Most people would be upset if they found out that their child in a K-12 school was being taught by a teacher who had no education training whatsoever. In the US, though, that is unlikely to happen. Our public school systems require teachers to be certified, which involves testing and classes on education. (This is not the post where we will discuss the details of teacher certification.) Somewhat ironically, though, it is unlikely that the professor who teaches a STEM subject to that same student at the college level has ever taken a formal course in how to teach. A typical American PhD program in STEM does not require the student to teach a class on their own, or even as a teaching assistant (TA). In some schools, students only TA if there are not sufficient research funds for them, making teaching experience almost a consolation prize.

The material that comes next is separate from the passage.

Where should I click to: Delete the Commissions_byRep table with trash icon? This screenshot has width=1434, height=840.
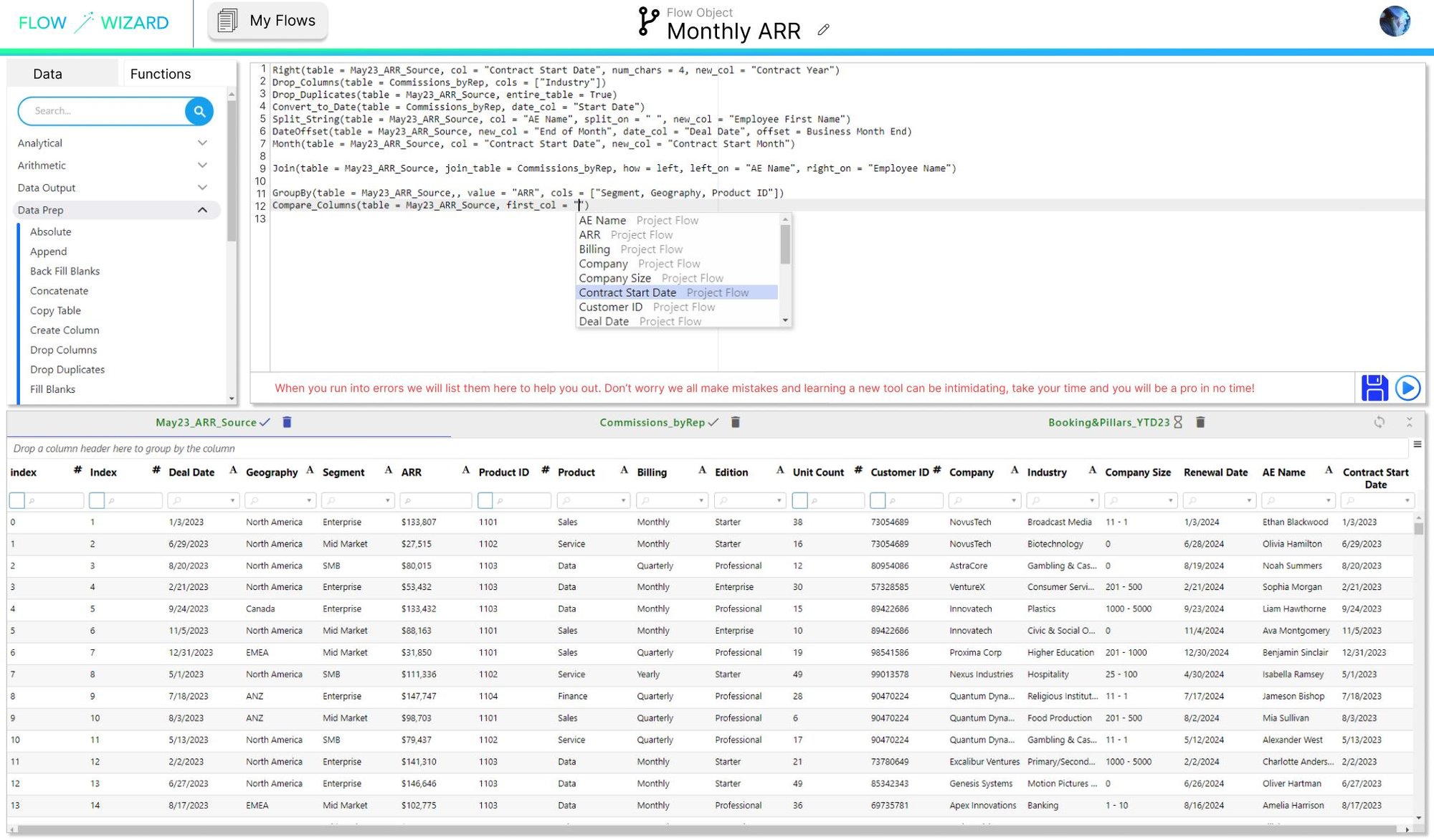(x=735, y=422)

Knowing content doesn't mean that you automatically will be able to help others learn that same content. While it might be awesome for bragging rights to have a professor who has won a prestigious research award, that doesn't necessarily transfer to that same professor being able to successfully teach CHEM/PHYS/ENG/MATH/etc 101 to a room full of young adults who are often paying a lot of money to be there. The hiring process for faculty, particularly at universities known for their research programs, typically only includes a cursory evaluation of teaching. Similarly, while most university tenure committees have very rigorous external and internal review processes for the Research component of a professor's portfolio, I have heard colleagues from more than one school state that the teaching review essentially consists of little more than making sure they're not awful in a classroom. Even worse (as I touched on in this post) those professors will also only rarely have been taught how to help students with different learning styles and varying levels of academic preparation.

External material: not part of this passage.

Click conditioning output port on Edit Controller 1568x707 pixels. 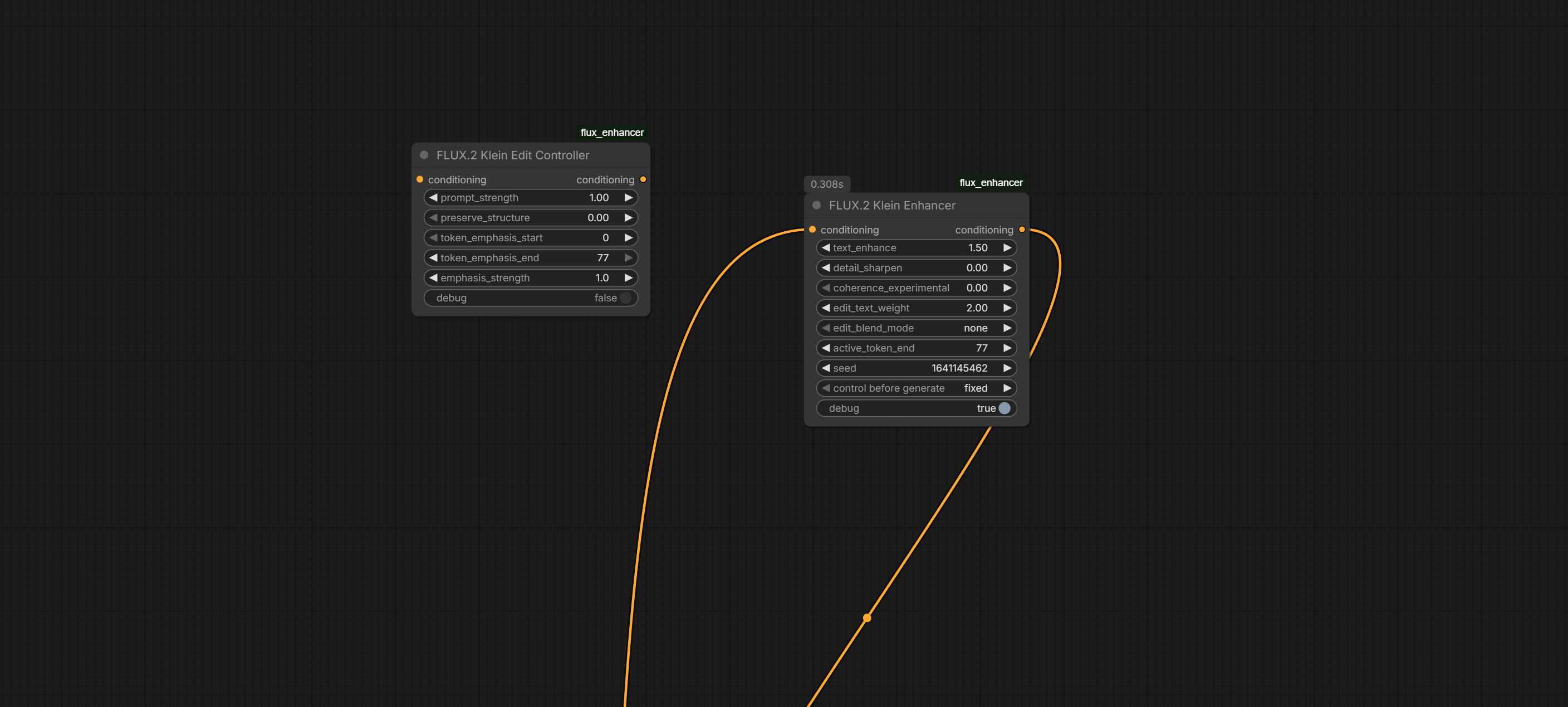click(x=643, y=179)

To be clear: There are many excellent educators teaching STEM at the college level. That said, there isn't a solid mechanism to ensure that, and rarely have I heard high school students (and their parents) told to investigate the teaching quality at the universities they are looking at. As this country loudly tells students how important it is for them to study STEM, to the point that we encourage them to accrue debt to pursue those degrees, we should also be asking whether they will be getting a quality education out of this endeavor.